▸ Work required
Could you print every record exactly as it stands?

▸ Task material
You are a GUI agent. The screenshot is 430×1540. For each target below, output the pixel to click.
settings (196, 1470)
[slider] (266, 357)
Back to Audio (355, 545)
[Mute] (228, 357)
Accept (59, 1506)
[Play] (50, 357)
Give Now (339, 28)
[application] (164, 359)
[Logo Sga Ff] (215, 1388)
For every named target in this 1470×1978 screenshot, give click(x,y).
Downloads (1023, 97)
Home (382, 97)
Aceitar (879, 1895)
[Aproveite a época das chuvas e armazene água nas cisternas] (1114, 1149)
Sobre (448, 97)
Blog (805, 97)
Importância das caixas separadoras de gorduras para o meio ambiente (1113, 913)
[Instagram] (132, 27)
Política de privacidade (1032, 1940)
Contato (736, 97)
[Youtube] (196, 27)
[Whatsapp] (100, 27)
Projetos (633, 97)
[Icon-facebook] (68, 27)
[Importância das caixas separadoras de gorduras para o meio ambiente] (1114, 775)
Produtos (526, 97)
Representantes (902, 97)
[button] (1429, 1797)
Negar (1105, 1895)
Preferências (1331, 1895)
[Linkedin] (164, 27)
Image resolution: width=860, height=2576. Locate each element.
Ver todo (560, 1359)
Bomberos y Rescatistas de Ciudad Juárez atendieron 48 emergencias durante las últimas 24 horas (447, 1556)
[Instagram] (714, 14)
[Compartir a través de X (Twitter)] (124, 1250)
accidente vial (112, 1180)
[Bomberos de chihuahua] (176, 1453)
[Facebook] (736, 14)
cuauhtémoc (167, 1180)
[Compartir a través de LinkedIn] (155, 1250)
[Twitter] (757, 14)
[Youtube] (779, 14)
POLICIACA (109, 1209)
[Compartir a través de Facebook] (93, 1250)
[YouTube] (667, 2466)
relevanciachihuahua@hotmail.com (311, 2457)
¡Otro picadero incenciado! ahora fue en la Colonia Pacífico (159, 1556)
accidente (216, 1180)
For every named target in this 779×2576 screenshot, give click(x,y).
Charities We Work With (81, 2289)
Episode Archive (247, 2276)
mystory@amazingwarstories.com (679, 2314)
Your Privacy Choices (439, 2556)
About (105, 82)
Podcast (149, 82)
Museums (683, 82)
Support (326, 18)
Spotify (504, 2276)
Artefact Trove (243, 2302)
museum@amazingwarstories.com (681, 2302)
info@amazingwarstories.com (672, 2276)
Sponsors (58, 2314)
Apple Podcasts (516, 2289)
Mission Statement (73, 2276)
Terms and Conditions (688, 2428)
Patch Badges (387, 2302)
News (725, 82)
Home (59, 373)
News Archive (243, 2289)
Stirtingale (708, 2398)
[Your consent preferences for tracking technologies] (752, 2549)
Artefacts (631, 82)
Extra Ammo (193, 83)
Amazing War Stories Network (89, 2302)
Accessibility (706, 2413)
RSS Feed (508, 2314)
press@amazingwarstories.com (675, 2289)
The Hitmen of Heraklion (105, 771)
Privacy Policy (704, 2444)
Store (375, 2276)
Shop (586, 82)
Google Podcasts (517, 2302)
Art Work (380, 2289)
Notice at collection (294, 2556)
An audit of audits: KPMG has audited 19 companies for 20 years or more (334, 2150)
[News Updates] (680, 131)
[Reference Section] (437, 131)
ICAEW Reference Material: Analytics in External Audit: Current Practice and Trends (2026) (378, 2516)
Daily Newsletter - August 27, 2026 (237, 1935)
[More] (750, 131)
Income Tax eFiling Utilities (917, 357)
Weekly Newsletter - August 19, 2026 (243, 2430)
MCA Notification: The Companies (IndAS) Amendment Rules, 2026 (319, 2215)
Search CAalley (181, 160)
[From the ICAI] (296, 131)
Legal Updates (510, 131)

▸ Finished task
You are a GUI agent. The screenshot is 430×1540. For each target below, output the pixel to click.
settings (196, 1470)
[slider] (266, 357)
Back to Audio (355, 545)
[Mute] (228, 357)
Accept (59, 1506)
[Play] (50, 357)
Give Now (339, 28)
[application] (164, 359)
[Logo Sga Ff] (215, 1388)
For every named target in this 1470×1978 screenshot, give click(x,y).
Downloads (1023, 97)
Home (382, 97)
Aceitar (879, 1895)
[Aproveite a época das chuvas e armazene água nas cisternas] (1114, 1149)
Sobre (448, 97)
Blog (805, 97)
Importância das caixas separadoras de gorduras para o meio ambiente (1113, 913)
[Instagram] (132, 27)
Política de privacidade (1032, 1940)
Contato (736, 97)
[Youtube] (196, 27)
[Whatsapp] (100, 27)
Projetos (633, 97)
[Icon-facebook] (68, 27)
[Importância das caixas separadoras de gorduras para o meio ambiente] (1114, 775)
Produtos (526, 97)
Representantes (902, 97)
[button] (1429, 1797)
Negar (1105, 1895)
Preferências (1331, 1895)
[Linkedin] (164, 27)
Image resolution: width=860, height=2576. Locate each element.
Ver todo (560, 1359)
Bomberos y Rescatistas de Ciudad Juárez atendieron 48 emergencias durante las últimas 24 horas (447, 1556)
[Instagram] (714, 14)
[Compartir a través de X (Twitter)] (124, 1250)
accidente vial (112, 1180)
[Bomberos de chihuahua] (176, 1453)
[Facebook] (736, 14)
cuauhtémoc (167, 1180)
[Compartir a través de LinkedIn] (155, 1250)
[Twitter] (757, 14)
[Youtube] (779, 14)
POLICIACA (109, 1209)
[Compartir a través de Facebook] (93, 1250)
[YouTube] (667, 2466)
relevanciachihuahua@hotmail.com (311, 2457)
¡Otro picadero incenciado! ahora fue en la Colonia Pacífico (159, 1556)
accidente (216, 1180)
For every named target in this 779×2576 screenshot, give click(x,y).
Charities We Work With (81, 2289)
Episode Archive (247, 2276)
mystory@amazingwarstories.com (679, 2314)
Your Privacy Choices (439, 2556)
About (105, 82)
Podcast (149, 82)
Museums (683, 82)
Support (326, 18)
Spotify (504, 2276)
Artefact Trove (243, 2302)
museum@amazingwarstories.com (681, 2302)
info@amazingwarstories.com (672, 2276)
Sponsors (58, 2314)
Apple Podcasts (516, 2289)
Mission Statement (73, 2276)
Terms and Conditions (688, 2428)
Patch Badges (387, 2302)
News (725, 82)
Home (59, 373)
News Archive (243, 2289)
Stirtingale (708, 2398)
[Your consent preferences for tracking technologies] (752, 2549)
Artefacts (631, 82)
Extra Ammo (193, 83)
Amazing War Stories Network (89, 2302)
Accessibility (706, 2413)
RSS Feed (508, 2314)
press@amazingwarstories.com (675, 2289)
The Hitmen of Heraklion (105, 771)
Privacy Policy (704, 2444)
Store (375, 2276)
Shop (586, 82)
Google Podcasts (517, 2302)
Art Work (380, 2289)
Notice at collection (294, 2556)
An audit of audits: KPMG has audited 19 companies for 20 years or more (334, 2150)
[News Updates] (680, 131)
[Reference Section] (437, 131)
ICAEW Reference Material: Analytics in External Audit: Current Practice and Trends (2026) (378, 2516)
Daily Newsletter - August 27, 2026 (237, 1935)
[More] (750, 131)
Income Tax eFiling Utilities (917, 357)
Weekly Newsletter - August 19, 2026 (243, 2430)
MCA Notification: The Companies (IndAS) Amendment Rules, 2026 (319, 2215)
Search CAalley (181, 160)
[From the ICAI] (296, 131)
Legal Updates (510, 131)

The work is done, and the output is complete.